▸ **SELECTED EXCERPT**
Tuesday, September 25, 2018

Dirty window panes

I sit in my hospital bed. I look at the white board. The days on the calendar have slipped by. How many days have I been here? Each day blends into another day. My hair is extremely dirty. It has been two weeks since my last shower. Oh how I wish I were not in a high level care unit. There are no showers in the unit. Who needs to shower when you are critically ill? This girl does!

I am glad I have been extremely sick. I have sleep most of the days. But, every now and again, I have some energy. I look to my left. A window made up of nine rectangular window panes encourages me to look outside the hospital. However, the window panes are caked with years and years of black soot from the city’s pollution. Despite the obstructed view, I yearn to see what’s outside my window. To my amusement, my window looks into a hospital walkway just ten feet away. People are constantly crossing the walkway, going from one medical building to another. Where are these people going? The medical center is quite large. I have no idea where I am in the complex and have no idea what buildings this walkway connects.

I gaze and gaze at the walkway. Mothers pushing strollers with young toddlers playing in the carriage. Folks in white coats hurriedly whisk across my vision. Other medical personnel in scrubs meander slowly as they carefully balance a hot cup of coffee in one hand while texting on their smartphone with the other hand. Families visiting loved ones carry flowers, cards and/or balloons. Tired nurses shuffle along cradling a container of food in their arms. The procession of people seems to never end. Even in the wee hours of the morning, there always is someone crossing the walkway.

I enjoy my people watching hobby. However, storms roll through the area. As the rain falls, condensation collects on the window panes. Now, my view is completely obscured. My heart aches a bit. My connection to the outside world is hindered. I look around my tiny room. There isn’t much to look at. I click open my iPad and read Scripture. (I also pray for the sun to come out. I pray the condensation on my window panes soon evaporates.) Several hours later, the sun returns to the sky. My dirty window panes appear again. Once more, I can peer out my window into the outside world.

Although I lament being in the hospital, I praise God for these black encrusted window panes. I thank God for providing entertainment while I patiently endure another hospitalization.

▸ **GIVEN ENTRIES**
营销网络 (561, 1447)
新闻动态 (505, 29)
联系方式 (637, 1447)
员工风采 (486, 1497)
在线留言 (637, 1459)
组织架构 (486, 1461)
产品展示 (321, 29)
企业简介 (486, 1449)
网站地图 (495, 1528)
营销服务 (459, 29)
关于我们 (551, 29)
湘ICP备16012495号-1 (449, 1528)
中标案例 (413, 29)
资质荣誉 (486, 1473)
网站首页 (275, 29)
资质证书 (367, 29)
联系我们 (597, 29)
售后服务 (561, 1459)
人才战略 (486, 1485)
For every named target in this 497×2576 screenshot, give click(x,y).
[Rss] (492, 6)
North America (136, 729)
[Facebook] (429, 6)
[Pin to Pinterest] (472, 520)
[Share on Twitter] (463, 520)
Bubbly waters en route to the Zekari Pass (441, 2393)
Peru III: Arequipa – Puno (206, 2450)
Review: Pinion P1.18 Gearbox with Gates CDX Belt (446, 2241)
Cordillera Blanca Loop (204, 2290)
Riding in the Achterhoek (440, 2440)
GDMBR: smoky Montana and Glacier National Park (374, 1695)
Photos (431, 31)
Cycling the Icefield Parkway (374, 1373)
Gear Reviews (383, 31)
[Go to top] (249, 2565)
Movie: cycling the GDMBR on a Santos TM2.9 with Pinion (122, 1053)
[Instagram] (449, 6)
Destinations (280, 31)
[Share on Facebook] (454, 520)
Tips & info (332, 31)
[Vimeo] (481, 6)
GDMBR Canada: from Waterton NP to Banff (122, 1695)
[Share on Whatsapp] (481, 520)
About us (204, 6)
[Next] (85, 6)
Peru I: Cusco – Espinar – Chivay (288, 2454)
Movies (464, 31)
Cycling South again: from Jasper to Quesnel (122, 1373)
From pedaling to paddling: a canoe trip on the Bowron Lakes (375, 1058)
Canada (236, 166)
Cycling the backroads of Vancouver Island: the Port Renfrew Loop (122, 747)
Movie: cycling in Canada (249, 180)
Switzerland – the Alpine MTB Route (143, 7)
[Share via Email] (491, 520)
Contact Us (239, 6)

▸ **ASSIGNMENT**
In the post about dirty hospital window panes, how long has it been since the writer's last shower?

▸ **EXPECTED ANSWER**
Two weeks.